**Extracted entries**
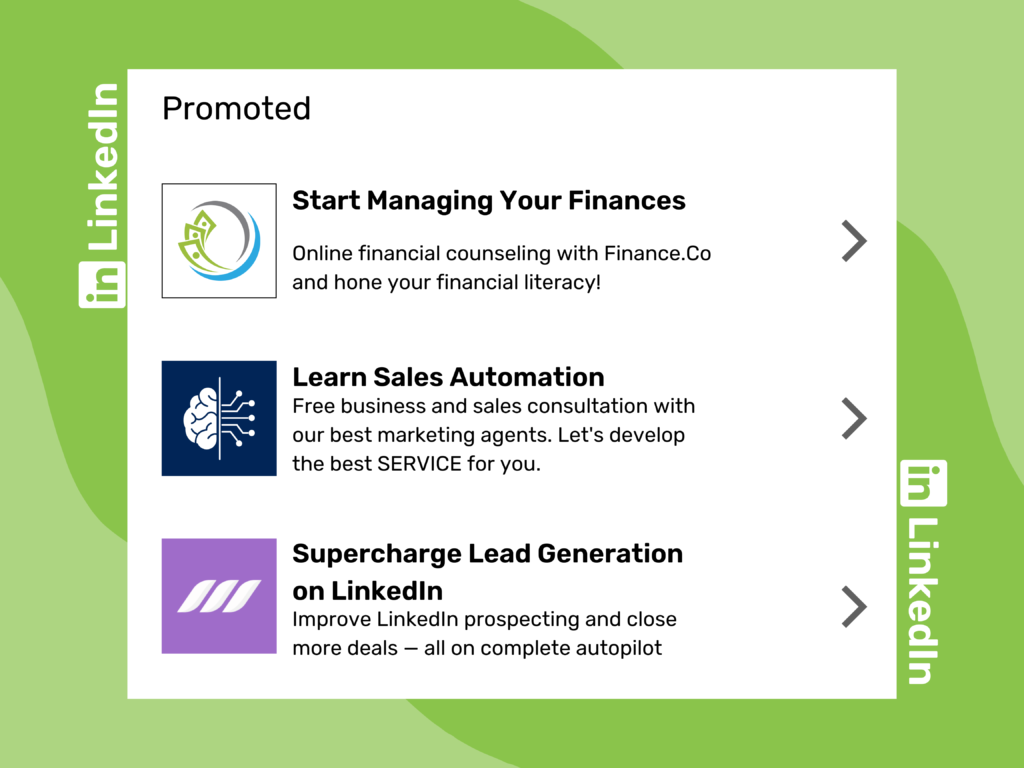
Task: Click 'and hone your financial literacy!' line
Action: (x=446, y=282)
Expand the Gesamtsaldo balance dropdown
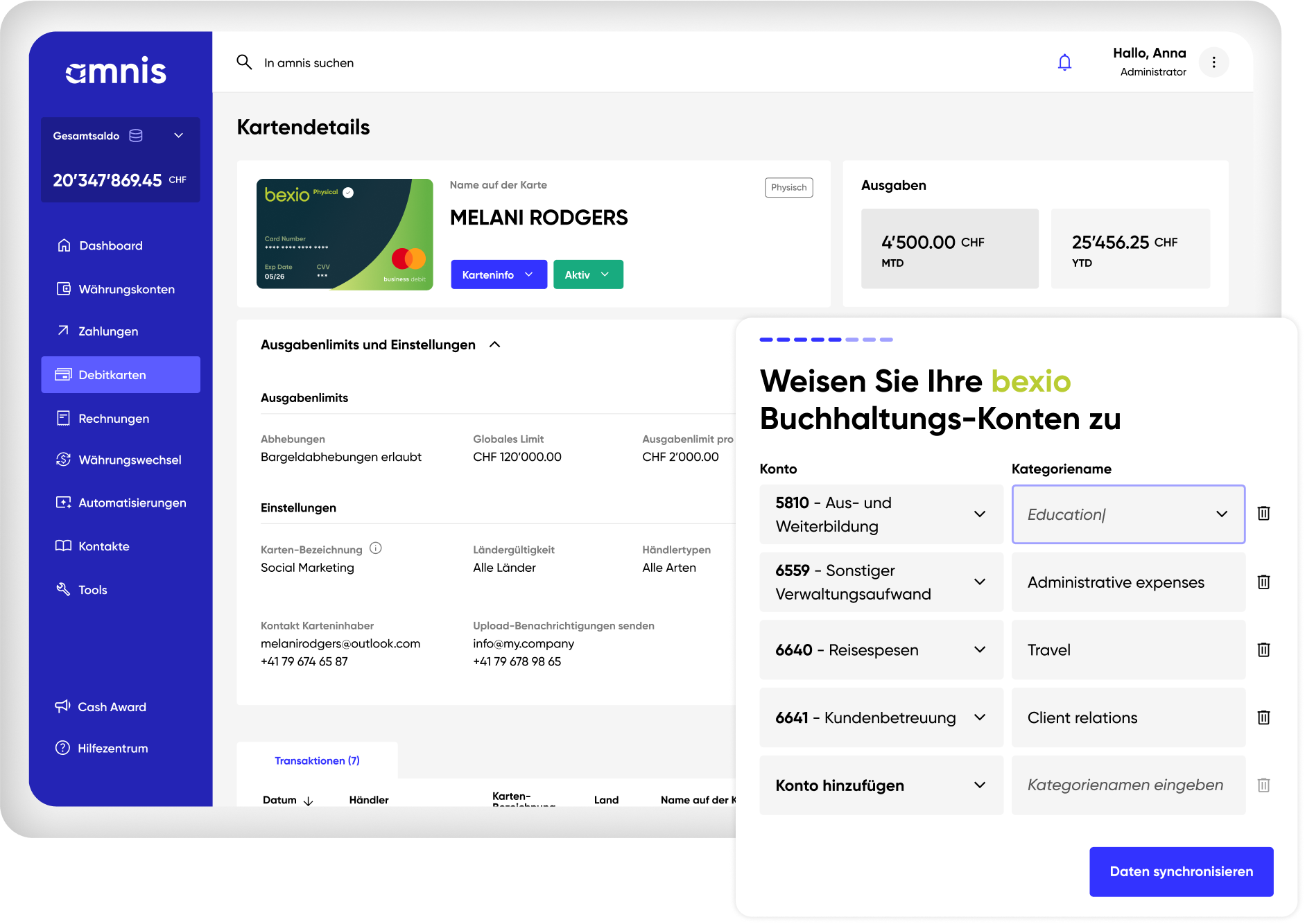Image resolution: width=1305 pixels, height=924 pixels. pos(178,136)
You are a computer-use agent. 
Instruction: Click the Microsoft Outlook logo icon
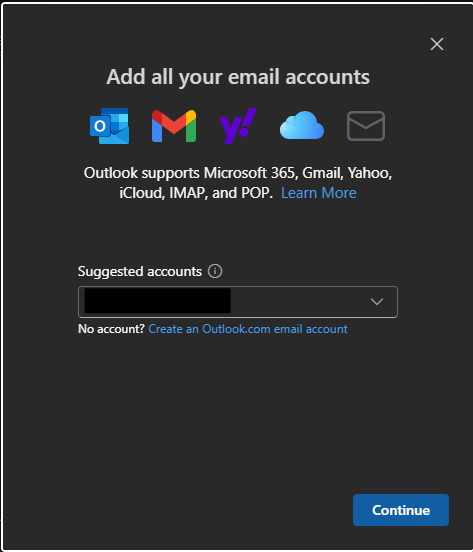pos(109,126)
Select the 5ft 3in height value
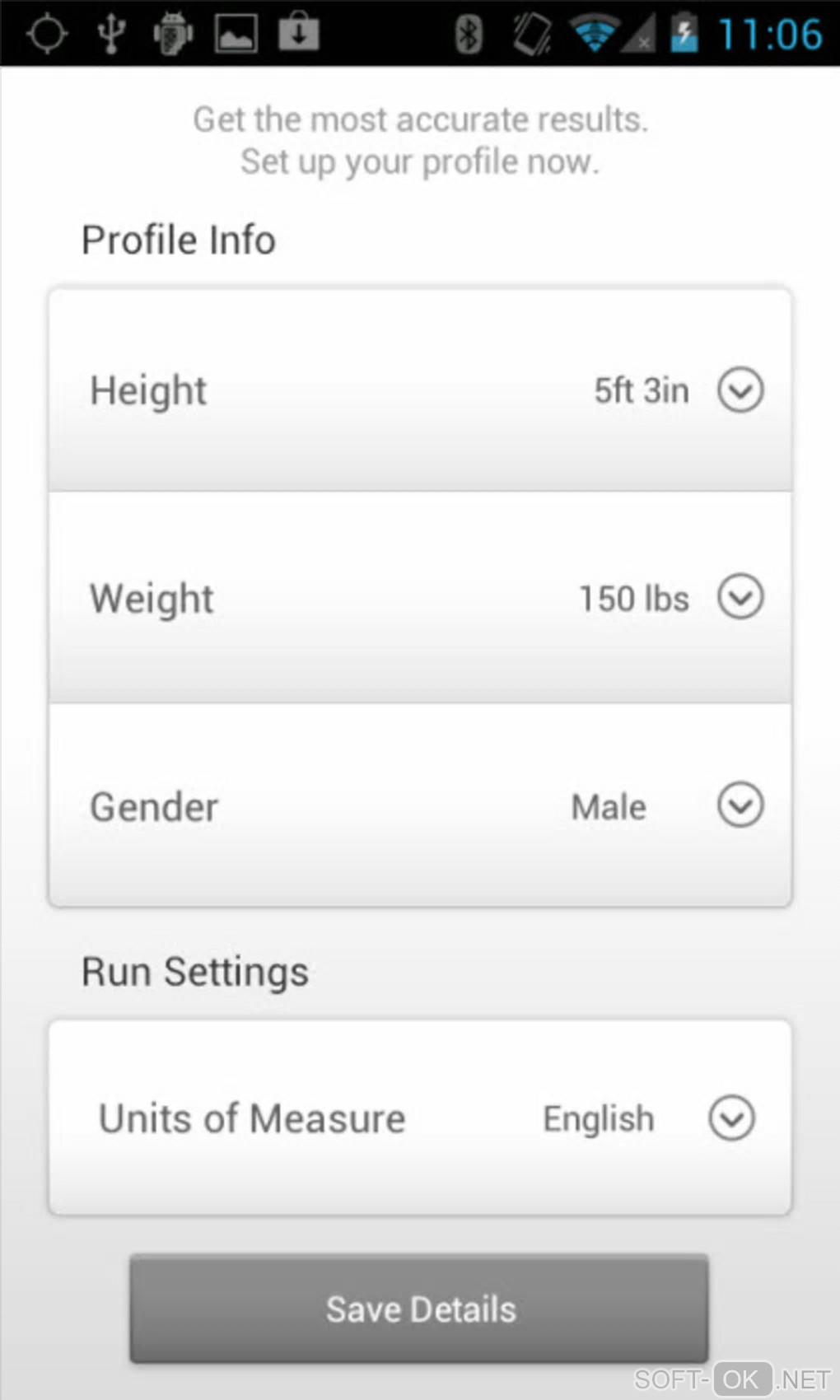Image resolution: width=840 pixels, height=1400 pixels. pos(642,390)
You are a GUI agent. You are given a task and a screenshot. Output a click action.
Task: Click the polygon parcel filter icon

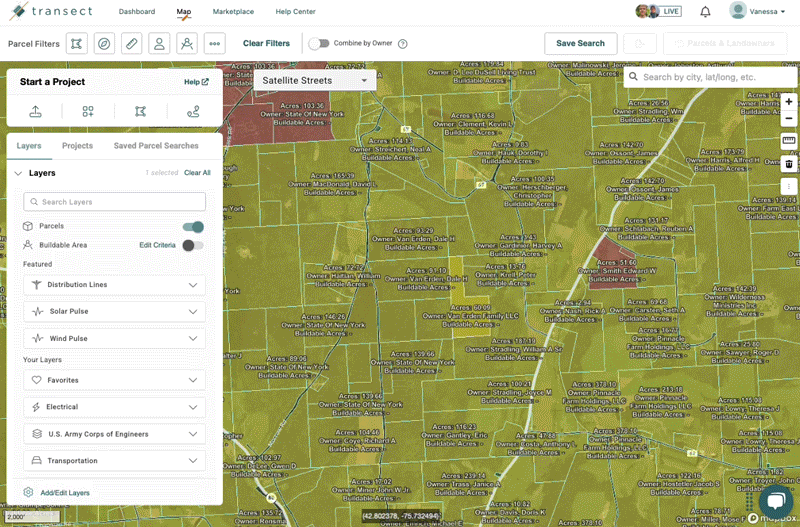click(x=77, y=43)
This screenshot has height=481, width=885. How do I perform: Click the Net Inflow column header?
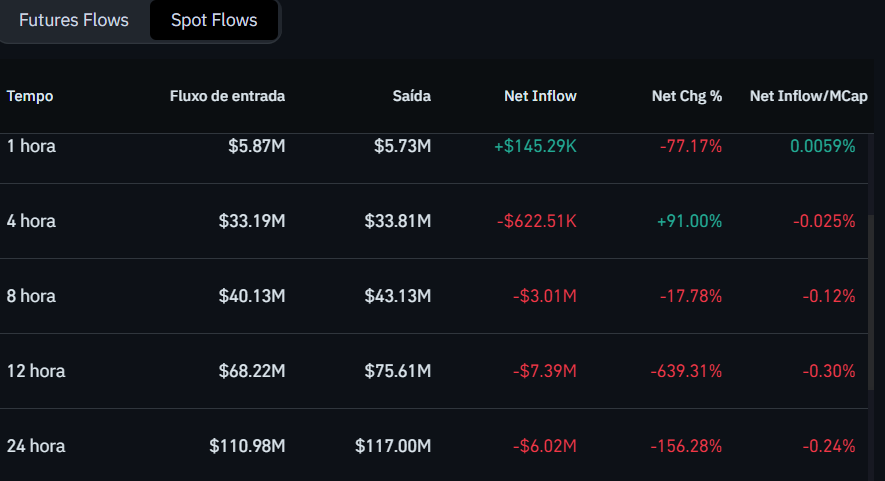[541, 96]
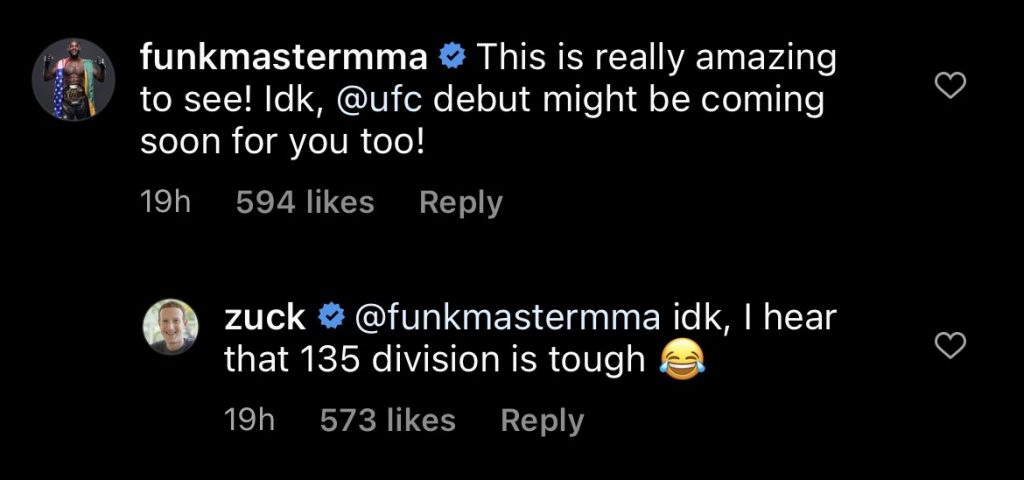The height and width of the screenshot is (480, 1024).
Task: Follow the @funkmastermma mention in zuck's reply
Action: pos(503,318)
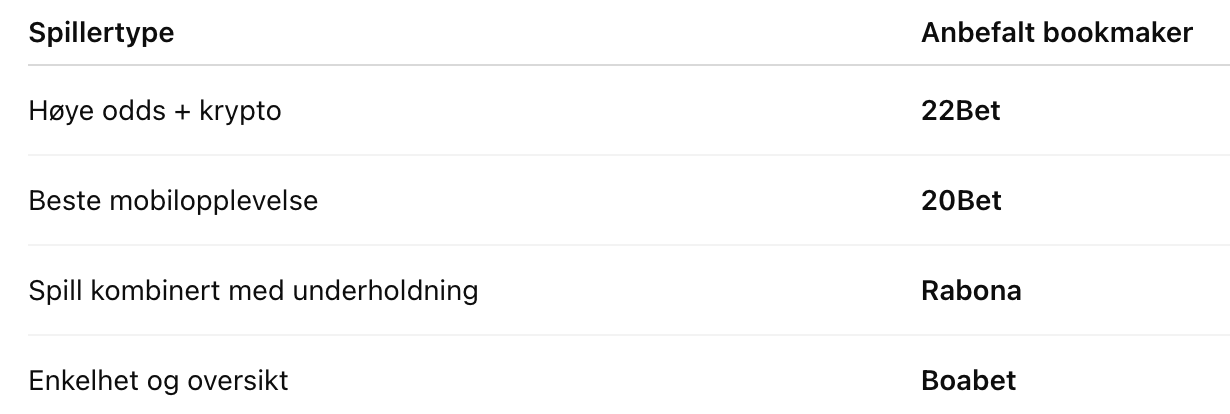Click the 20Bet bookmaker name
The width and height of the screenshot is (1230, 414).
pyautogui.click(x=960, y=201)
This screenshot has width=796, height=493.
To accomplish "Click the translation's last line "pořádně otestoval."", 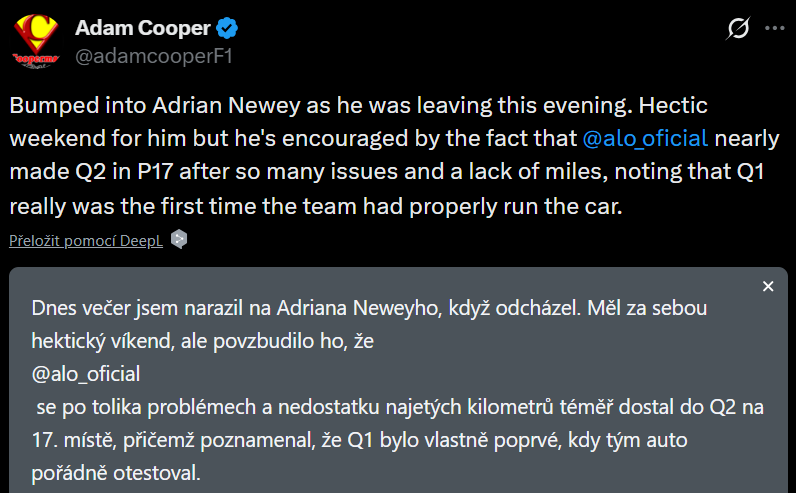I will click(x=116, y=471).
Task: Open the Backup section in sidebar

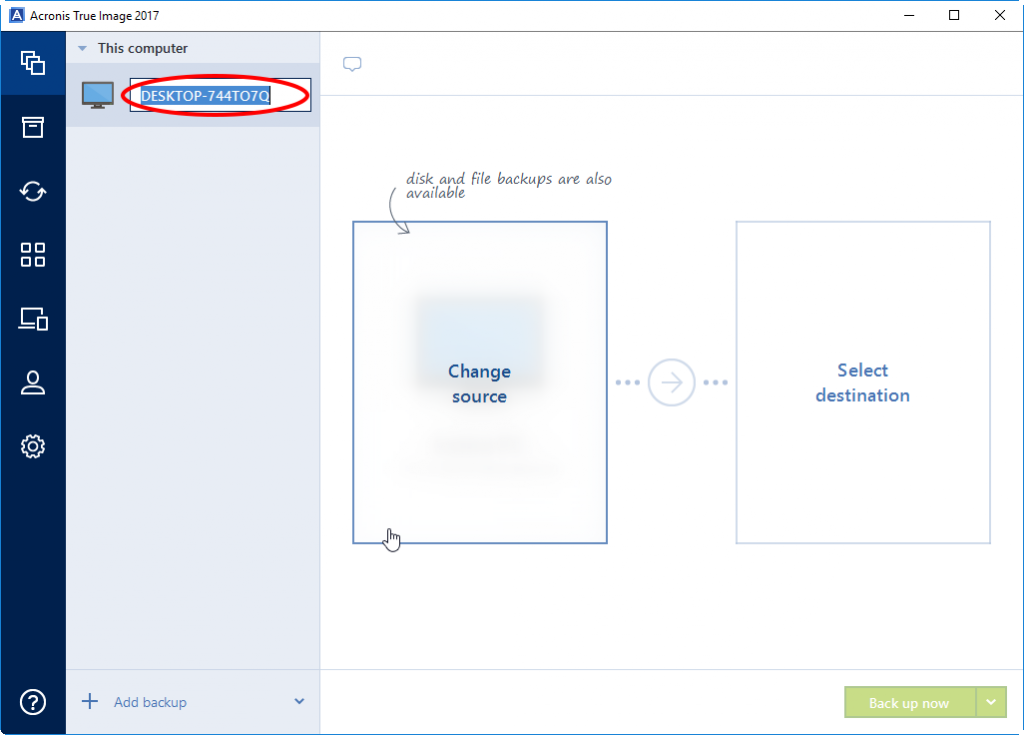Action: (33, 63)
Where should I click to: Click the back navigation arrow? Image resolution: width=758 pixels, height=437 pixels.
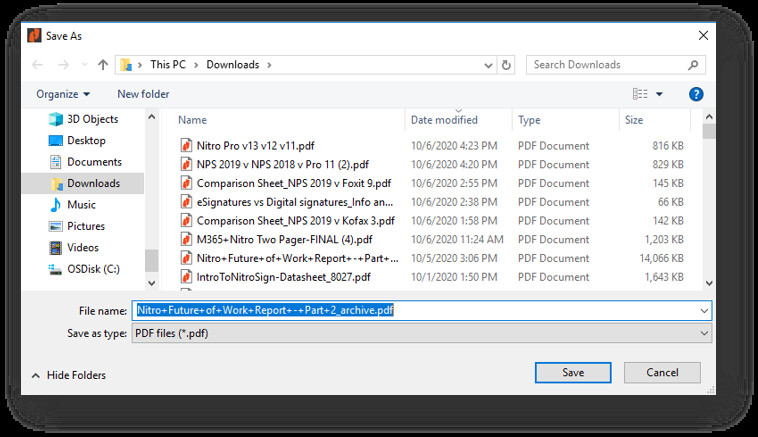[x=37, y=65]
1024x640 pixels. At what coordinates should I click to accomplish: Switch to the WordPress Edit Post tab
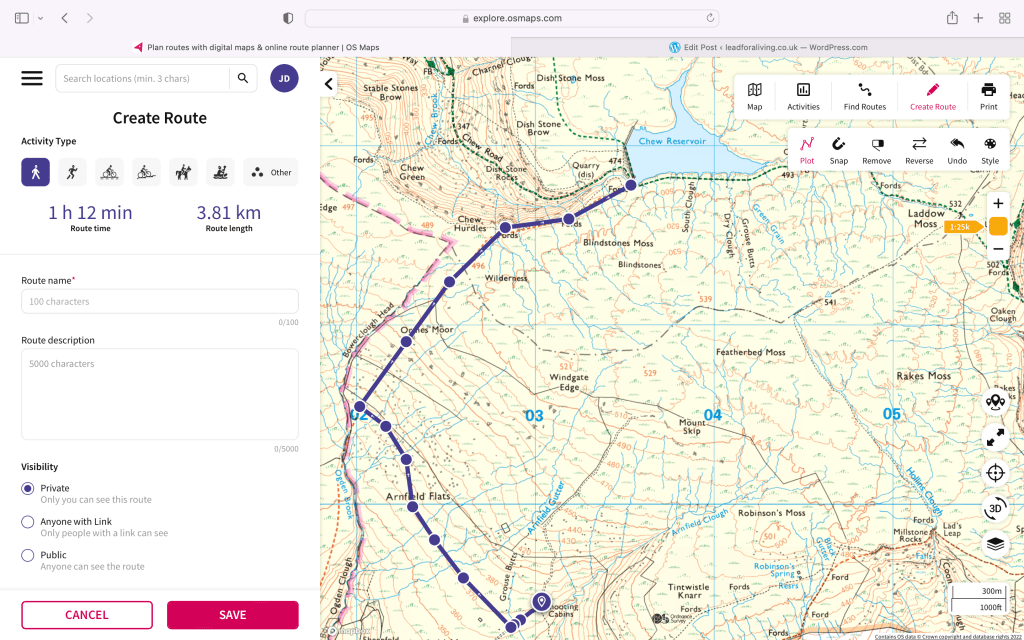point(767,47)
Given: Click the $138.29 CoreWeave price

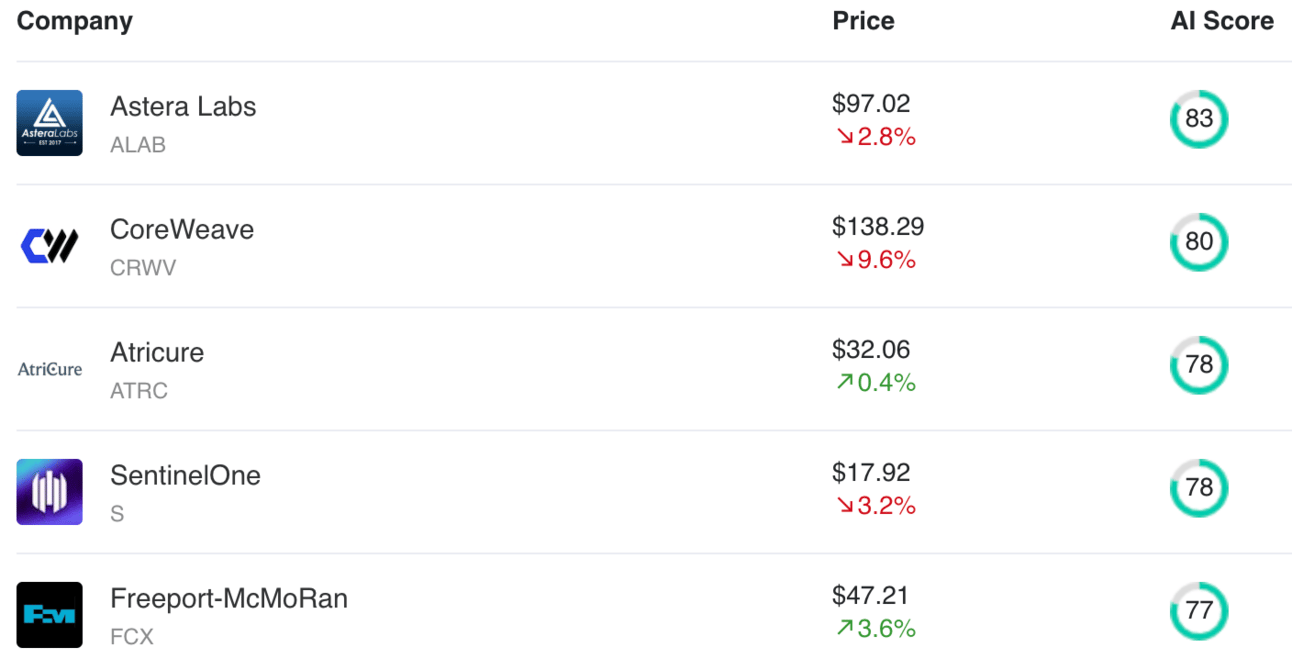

**Task details**
Copy the rows again, starting at the line that contains "You are a computer-use agent." and stopping after the line that contains "click(x=77, y=43)". Change "polygon" to "rectangle", keep everything else the same, and leave out the pictures.

**Solution**
You are a computer-use agent. 
Instruction: Click the Microsoft Outlook logo icon
pos(109,126)
Select the 5ft 3in height value
Image resolution: width=840 pixels, height=1400 pixels. pos(642,390)
You are a GUI agent. You are given a task and a screenshot. Output a click action.
Task: Click the rectangle parcel filter icon

click(x=77, y=43)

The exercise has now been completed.